TASK DETAILS
Render the records below as a numbered list with one line per entry, dropping blank lines and leaving out the pictures.

>> Begin

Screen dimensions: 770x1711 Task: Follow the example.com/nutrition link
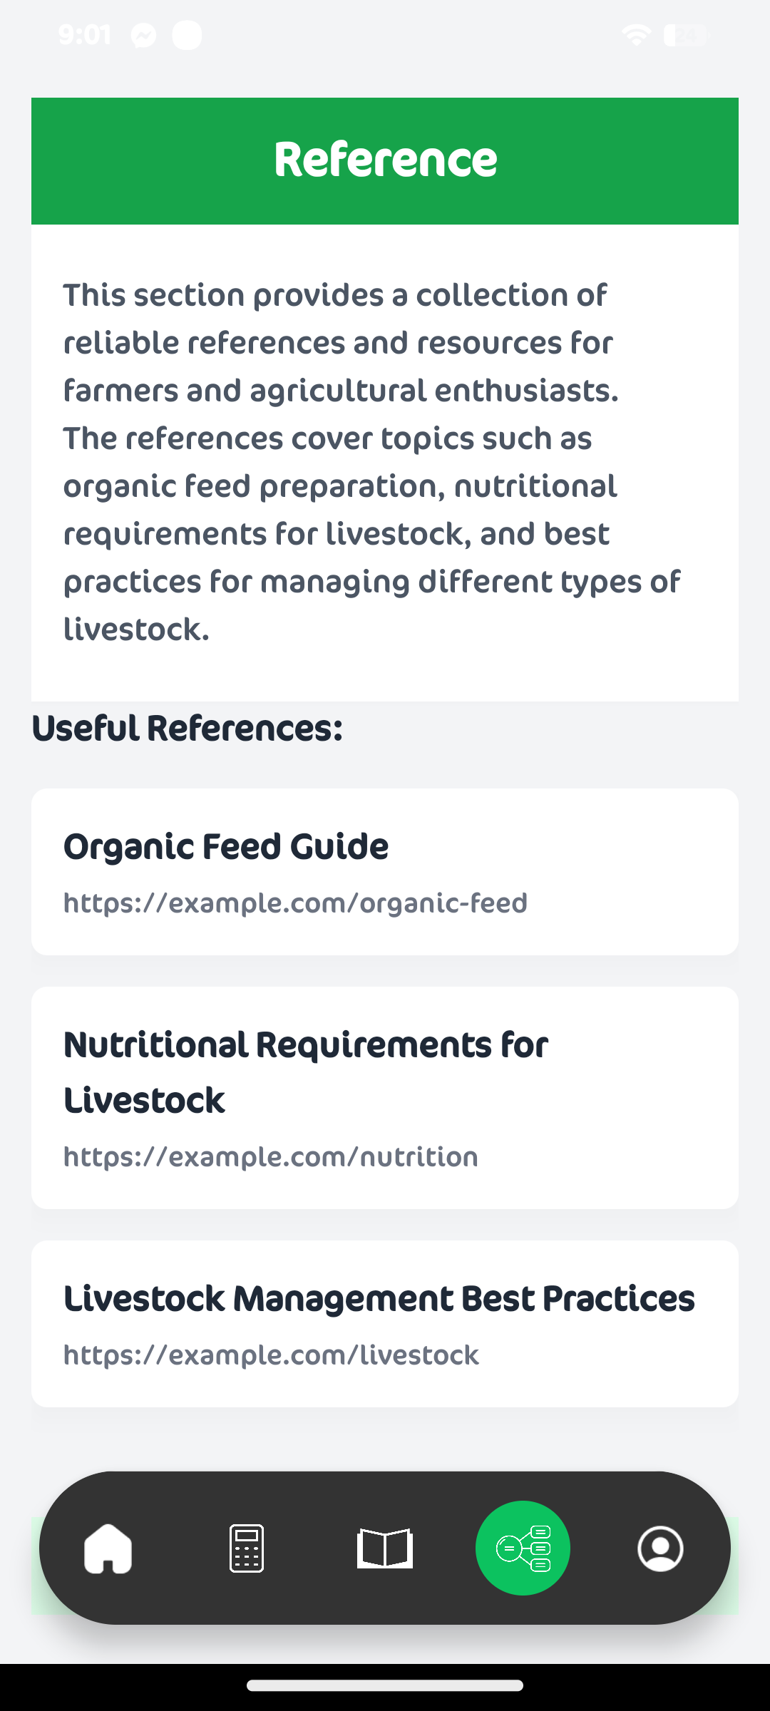271,1157
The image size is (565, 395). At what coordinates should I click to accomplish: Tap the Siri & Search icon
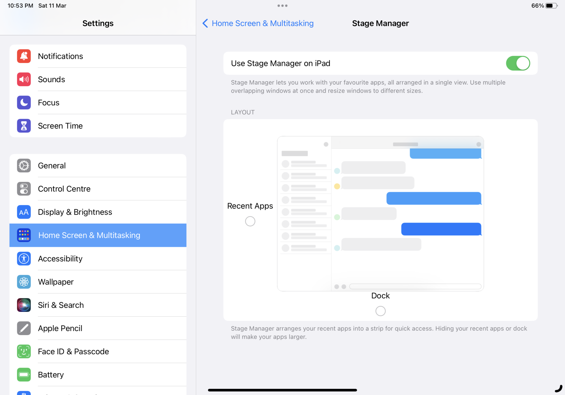point(24,305)
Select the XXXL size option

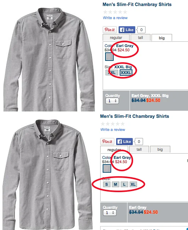point(126,73)
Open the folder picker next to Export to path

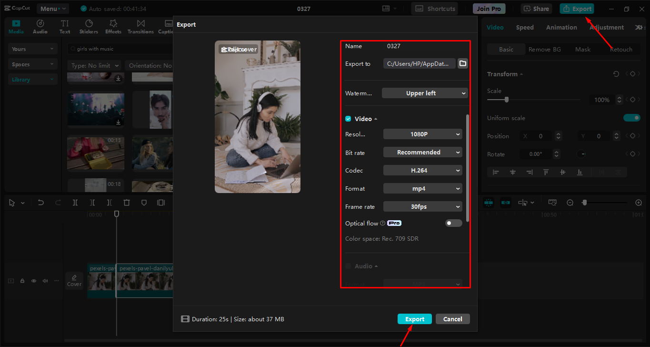(462, 63)
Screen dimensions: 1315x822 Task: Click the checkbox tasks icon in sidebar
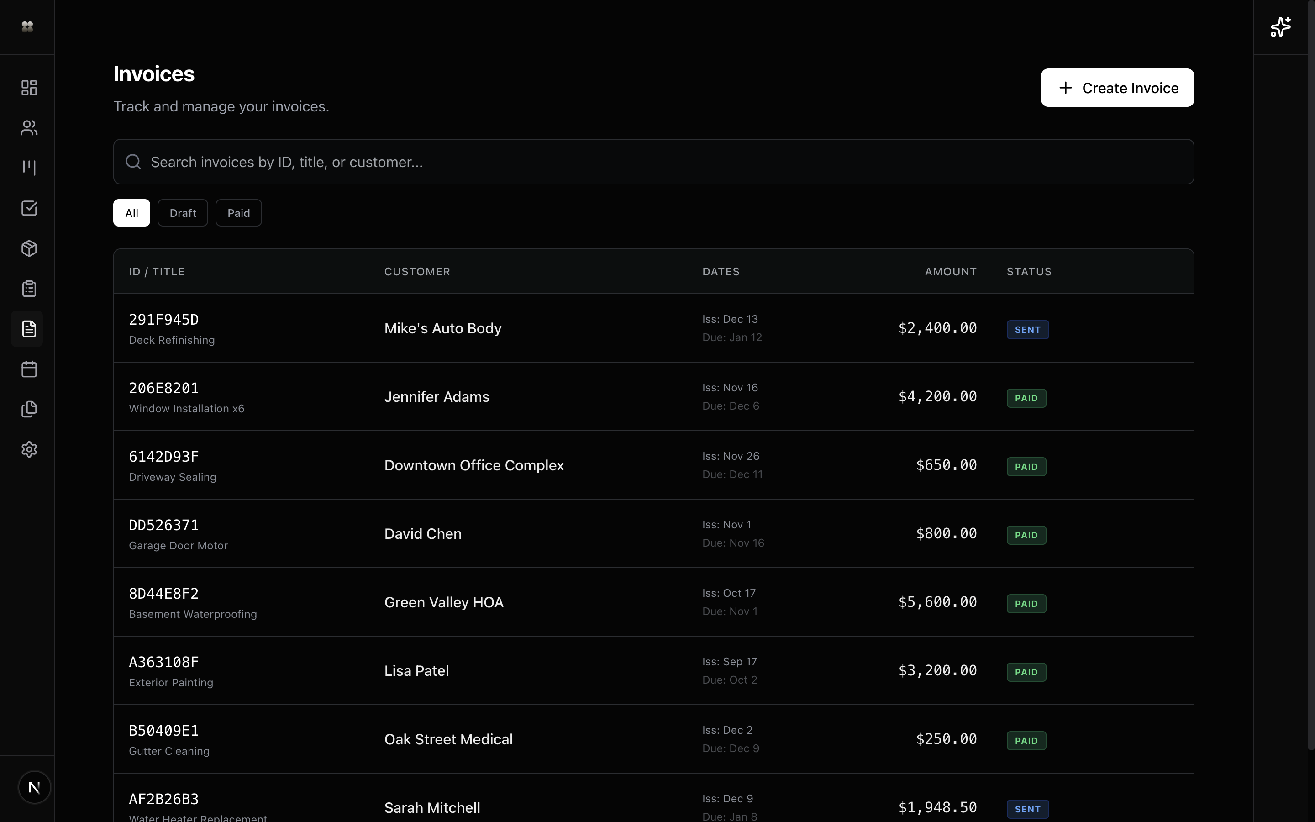pyautogui.click(x=29, y=208)
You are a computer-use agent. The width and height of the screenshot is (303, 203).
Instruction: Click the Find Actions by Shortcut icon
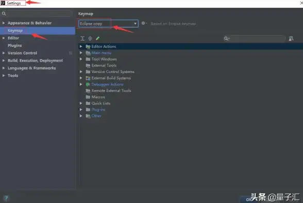[291, 39]
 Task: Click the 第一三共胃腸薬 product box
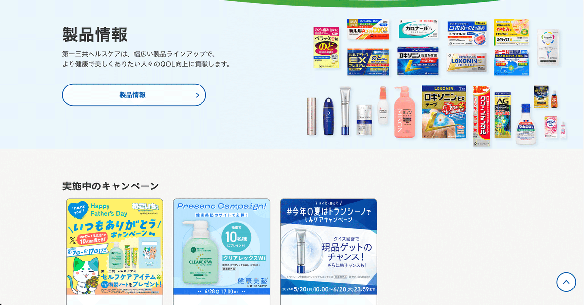(511, 62)
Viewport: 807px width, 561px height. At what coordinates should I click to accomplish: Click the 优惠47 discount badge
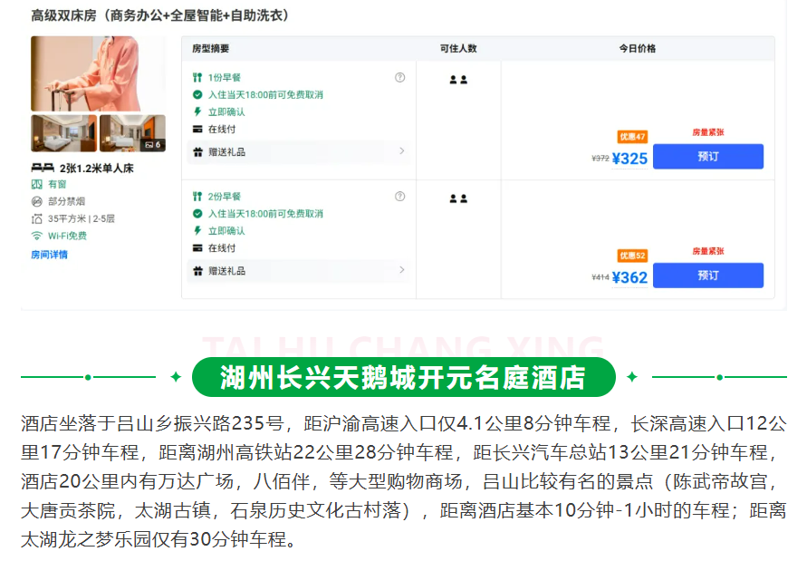[632, 137]
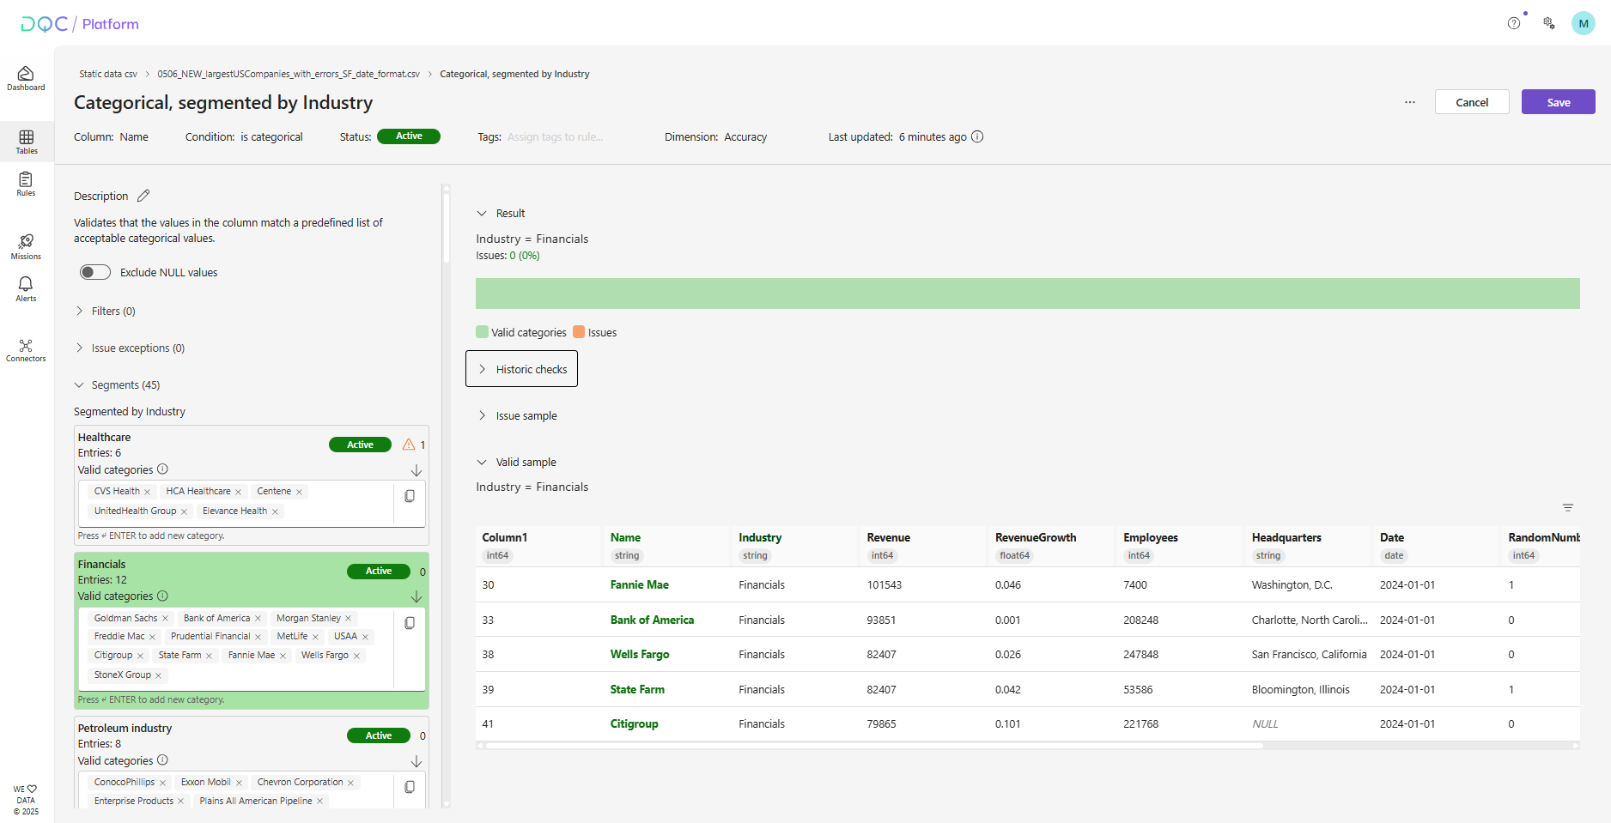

>> End

SOLVED EXERCISE
1. Screen dimensions: 770x1711 Task: Follow the example.com/nutrition link
2. 271,1157
3. The image size is (565, 395). At what coordinates should I click to accomplish: Tap the Siri & Search icon
4. point(24,305)
5. Select the XXXL size option
6. point(126,73)
7. Open the folder picker next to Export to path
8. (462, 63)
9. Screen dimensions: 1315x822 Task: Click the checkbox tasks icon in sidebar
10. pyautogui.click(x=29, y=208)
11. You are a computer-use agent. The width and height of the screenshot is (303, 203).
12. Instruction: Click the Find Actions by Shortcut icon
13. [291, 39]
14.  Task: Click the 第一三共胃腸薬 product box
15. (511, 62)
16. Viewport: 807px width, 561px height. At what coordinates should I click to accomplish: Click the 优惠47 discount badge
17. [632, 137]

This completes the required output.